### EXERCISE PROMPT
Extract the lines of the listing below, from the line with "Image resolution: width=1389" up to and including the line with "coord(830,401)", and repeat them with no changes.

### INPUT ROWS
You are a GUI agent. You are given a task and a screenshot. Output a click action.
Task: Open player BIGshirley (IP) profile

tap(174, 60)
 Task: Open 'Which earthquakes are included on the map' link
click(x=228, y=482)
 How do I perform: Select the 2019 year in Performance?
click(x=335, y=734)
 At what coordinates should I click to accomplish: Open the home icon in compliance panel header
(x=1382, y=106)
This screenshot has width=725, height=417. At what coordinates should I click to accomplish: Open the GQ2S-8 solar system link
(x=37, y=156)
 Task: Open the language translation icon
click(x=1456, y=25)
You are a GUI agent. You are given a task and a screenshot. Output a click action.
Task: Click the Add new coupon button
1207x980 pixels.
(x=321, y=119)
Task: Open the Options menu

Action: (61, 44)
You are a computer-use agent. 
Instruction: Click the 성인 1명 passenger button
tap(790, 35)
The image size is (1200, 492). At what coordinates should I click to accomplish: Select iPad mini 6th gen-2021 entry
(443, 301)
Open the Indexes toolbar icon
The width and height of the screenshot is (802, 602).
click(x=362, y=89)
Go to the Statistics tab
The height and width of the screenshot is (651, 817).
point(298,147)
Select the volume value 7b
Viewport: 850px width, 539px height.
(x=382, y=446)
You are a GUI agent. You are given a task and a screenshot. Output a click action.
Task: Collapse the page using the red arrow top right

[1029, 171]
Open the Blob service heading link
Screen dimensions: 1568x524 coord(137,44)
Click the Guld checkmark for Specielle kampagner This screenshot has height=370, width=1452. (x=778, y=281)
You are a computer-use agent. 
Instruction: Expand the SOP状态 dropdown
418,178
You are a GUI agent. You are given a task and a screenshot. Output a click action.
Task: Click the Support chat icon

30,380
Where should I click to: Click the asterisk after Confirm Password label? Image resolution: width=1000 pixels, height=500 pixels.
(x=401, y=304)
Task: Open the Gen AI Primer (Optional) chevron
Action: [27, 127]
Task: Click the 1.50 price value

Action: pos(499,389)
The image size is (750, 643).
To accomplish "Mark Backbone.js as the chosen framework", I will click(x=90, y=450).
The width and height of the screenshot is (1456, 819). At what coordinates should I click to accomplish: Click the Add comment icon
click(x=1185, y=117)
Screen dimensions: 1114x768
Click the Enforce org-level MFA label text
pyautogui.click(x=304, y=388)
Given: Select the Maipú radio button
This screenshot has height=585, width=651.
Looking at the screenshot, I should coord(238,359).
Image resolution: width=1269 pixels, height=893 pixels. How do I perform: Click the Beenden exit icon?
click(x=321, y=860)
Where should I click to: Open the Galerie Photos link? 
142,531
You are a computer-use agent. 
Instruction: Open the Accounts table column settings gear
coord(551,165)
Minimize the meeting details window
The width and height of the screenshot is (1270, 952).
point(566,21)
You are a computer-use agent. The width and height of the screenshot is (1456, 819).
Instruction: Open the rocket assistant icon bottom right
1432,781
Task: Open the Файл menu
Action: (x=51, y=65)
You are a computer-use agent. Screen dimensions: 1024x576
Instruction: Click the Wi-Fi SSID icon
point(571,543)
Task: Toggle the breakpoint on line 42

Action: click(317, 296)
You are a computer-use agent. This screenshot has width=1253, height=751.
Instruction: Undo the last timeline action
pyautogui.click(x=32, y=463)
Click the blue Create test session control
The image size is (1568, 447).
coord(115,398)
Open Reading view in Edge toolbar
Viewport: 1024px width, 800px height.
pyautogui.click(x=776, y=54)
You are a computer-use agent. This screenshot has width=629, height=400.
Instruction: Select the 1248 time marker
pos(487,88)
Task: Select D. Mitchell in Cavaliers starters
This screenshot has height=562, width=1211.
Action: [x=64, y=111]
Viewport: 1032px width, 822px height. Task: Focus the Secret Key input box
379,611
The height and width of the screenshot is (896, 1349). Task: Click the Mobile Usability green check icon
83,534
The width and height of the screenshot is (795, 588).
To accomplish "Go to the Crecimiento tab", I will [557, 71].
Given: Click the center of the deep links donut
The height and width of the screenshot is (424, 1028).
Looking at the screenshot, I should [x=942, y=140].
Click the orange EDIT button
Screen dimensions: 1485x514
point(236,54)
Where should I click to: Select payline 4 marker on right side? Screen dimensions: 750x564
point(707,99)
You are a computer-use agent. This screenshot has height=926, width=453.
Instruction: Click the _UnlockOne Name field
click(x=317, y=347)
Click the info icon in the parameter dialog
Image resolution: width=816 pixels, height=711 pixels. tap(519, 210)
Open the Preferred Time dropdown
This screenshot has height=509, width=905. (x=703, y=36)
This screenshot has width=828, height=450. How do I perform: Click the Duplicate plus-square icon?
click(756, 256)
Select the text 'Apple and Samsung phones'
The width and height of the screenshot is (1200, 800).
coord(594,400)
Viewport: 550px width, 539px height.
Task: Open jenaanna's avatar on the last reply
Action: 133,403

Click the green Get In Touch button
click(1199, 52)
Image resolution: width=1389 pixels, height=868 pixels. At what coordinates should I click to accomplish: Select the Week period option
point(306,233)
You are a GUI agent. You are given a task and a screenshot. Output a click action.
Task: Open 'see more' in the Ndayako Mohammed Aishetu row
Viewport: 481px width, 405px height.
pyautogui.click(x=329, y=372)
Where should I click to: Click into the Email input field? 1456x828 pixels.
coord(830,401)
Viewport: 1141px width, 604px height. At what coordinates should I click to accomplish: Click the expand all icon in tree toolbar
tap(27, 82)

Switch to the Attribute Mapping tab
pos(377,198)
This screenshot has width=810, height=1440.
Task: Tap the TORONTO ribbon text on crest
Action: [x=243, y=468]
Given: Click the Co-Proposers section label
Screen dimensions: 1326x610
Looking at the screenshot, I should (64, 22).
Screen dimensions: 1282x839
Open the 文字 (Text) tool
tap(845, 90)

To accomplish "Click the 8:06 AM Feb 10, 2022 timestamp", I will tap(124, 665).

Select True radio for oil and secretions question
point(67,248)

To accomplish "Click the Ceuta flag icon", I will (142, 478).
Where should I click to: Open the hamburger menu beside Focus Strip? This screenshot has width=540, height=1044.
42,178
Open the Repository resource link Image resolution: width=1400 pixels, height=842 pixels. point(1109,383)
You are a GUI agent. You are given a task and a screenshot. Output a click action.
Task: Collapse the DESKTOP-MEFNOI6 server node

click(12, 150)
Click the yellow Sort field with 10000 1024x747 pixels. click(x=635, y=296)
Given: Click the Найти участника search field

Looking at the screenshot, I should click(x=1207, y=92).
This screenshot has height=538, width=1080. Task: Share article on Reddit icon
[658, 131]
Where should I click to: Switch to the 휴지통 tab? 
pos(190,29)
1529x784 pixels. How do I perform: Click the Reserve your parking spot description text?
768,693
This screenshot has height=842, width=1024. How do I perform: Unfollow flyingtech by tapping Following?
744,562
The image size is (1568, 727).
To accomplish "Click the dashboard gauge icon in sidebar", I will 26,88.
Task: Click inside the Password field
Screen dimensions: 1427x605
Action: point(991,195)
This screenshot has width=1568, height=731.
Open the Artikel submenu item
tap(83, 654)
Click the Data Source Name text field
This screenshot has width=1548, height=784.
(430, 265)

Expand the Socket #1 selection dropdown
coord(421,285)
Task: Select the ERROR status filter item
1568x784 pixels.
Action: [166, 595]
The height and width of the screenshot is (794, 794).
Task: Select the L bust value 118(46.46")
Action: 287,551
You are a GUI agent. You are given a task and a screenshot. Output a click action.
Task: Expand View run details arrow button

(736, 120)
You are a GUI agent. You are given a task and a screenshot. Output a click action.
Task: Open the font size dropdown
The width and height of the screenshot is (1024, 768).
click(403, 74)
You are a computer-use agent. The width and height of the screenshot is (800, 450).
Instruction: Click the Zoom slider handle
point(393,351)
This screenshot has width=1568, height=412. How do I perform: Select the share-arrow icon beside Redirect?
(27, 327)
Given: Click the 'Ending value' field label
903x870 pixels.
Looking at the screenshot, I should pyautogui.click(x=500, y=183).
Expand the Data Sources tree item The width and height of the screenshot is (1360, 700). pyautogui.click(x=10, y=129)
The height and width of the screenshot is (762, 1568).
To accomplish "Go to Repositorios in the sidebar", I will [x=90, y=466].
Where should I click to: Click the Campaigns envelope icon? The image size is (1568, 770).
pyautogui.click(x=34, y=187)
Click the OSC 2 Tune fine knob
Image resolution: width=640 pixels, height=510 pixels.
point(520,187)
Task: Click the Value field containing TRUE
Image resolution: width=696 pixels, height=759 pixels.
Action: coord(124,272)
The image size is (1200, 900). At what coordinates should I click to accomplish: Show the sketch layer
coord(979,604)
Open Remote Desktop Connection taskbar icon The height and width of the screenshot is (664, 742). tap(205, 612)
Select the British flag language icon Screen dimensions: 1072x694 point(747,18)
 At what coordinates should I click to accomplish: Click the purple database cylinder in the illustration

### TASK ANSWER
Image resolution: width=1389 pixels, height=868 pixels. At what coordinates should I click to accomplish: Select the Week period option
point(306,233)
You are a GUI agent. You are given a task and a screenshot. Output a click action.
Task: Open 'see more' in the Ndayako Mohammed Aishetu row
Viewport: 481px width, 405px height.
pyautogui.click(x=329, y=372)
Where should I click to: Click into the Email input field? 1456x828 pixels.
coord(830,401)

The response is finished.